BURIDAN (le conduisant à la fenêtre.)
Regarde devant toi.

PHILIPPE
Le Louvre.

BURIDAN
À tes pieds ?

PHILIPPE
La Seine.

BURIDAN
Et autour de nous, la tour de Nesle.

PHILIPPE
La tour de Nesle !

BURIDAN
Oui, oui, la vieille tour de Nesle, au-dessous de laquelle on retrouve tant de cadavres.

PHILIPPE
Et nous sommes sans armes ; car on vous a demandé en entrant votre épée comme on m'a demandé la mienne.

BURIDAN
À quoi nous serviraient-elles nos épées ? il ne s'agit pas de nous défendre, mais de fuir. Voyez cette porte ?

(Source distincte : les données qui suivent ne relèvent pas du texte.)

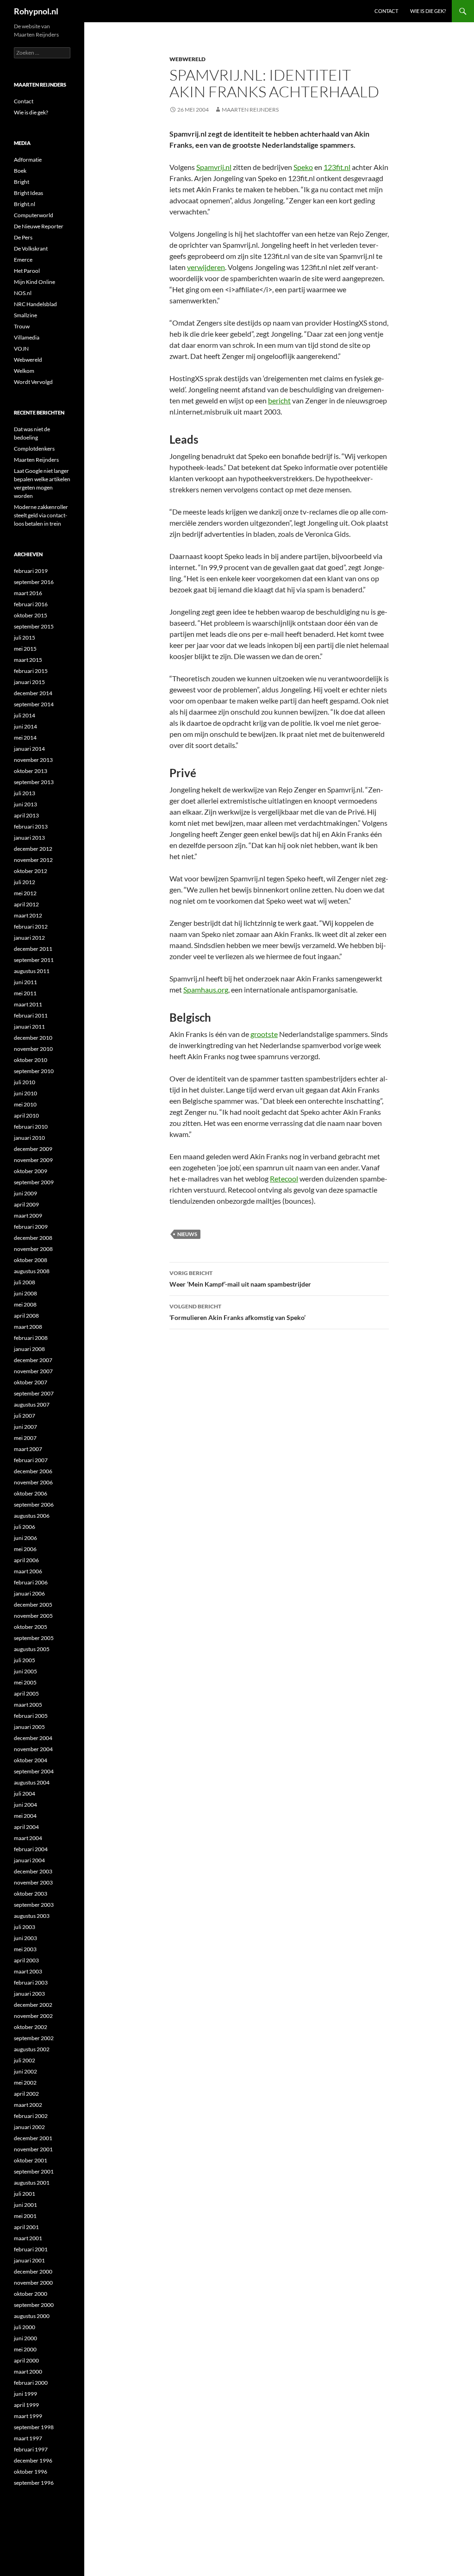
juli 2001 (24, 2193)
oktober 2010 (30, 1059)
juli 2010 (24, 1082)
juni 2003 (25, 1938)
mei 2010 (25, 1104)
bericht (279, 400)
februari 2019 (31, 570)
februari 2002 (31, 2115)
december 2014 (33, 693)
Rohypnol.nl (36, 11)
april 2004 (26, 1826)
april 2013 (26, 815)
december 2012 (33, 848)
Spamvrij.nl (213, 167)
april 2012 (26, 904)
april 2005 (26, 1693)
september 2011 (34, 959)
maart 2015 (28, 659)
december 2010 (33, 1037)
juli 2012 (24, 882)
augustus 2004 (32, 1782)
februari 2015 (31, 670)
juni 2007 (25, 1426)
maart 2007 (28, 1448)
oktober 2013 (30, 770)
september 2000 (34, 2304)
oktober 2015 (30, 615)
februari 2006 (31, 1582)
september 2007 (34, 1393)
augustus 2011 (32, 971)
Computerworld (33, 215)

PHILIPPE (secouant la porte de gauche.)
Fermée… Ah ! écoute… Si je meurs et si tu vis, tu me vengeras.

BURIDAN
Oui, et si je meurs et que tu vives, à toi la vengeance ; tu iras trouver ton frère Gaultier, ton frère qui peut tout ; tu lui diras… écoute, il faut écrire, il faut des preuves.

PHILIPPE
Ni plume, ni encre, ni parchemin.

BURIDAN
Voici des tablettes ; tu tiens encore cette épingle : sur ton bras il y a des veines et dans ces veines du sang ; écris, pour que ton frère me croie, si je vais lui demander vengeance pour toi ; écris, écris : j'ai été assassiné par… je mettrai le nom, moi, car je saurai qui, oui, je saurai qui… et signe ; si tu te sauves, fais pour moi ce que j'aurais fait pour toi. Adieu… Tâchons de fuir chacun de notre côté… Adieu…

PHILIPPE
Adieu, frère ; à la vie… à la mort.
(Ils s'embrassent ; Philippe rentre dans l'appartement dont il est sorti. Buridan va pour essayer de sortir ; il recule devant Landry qui entre.)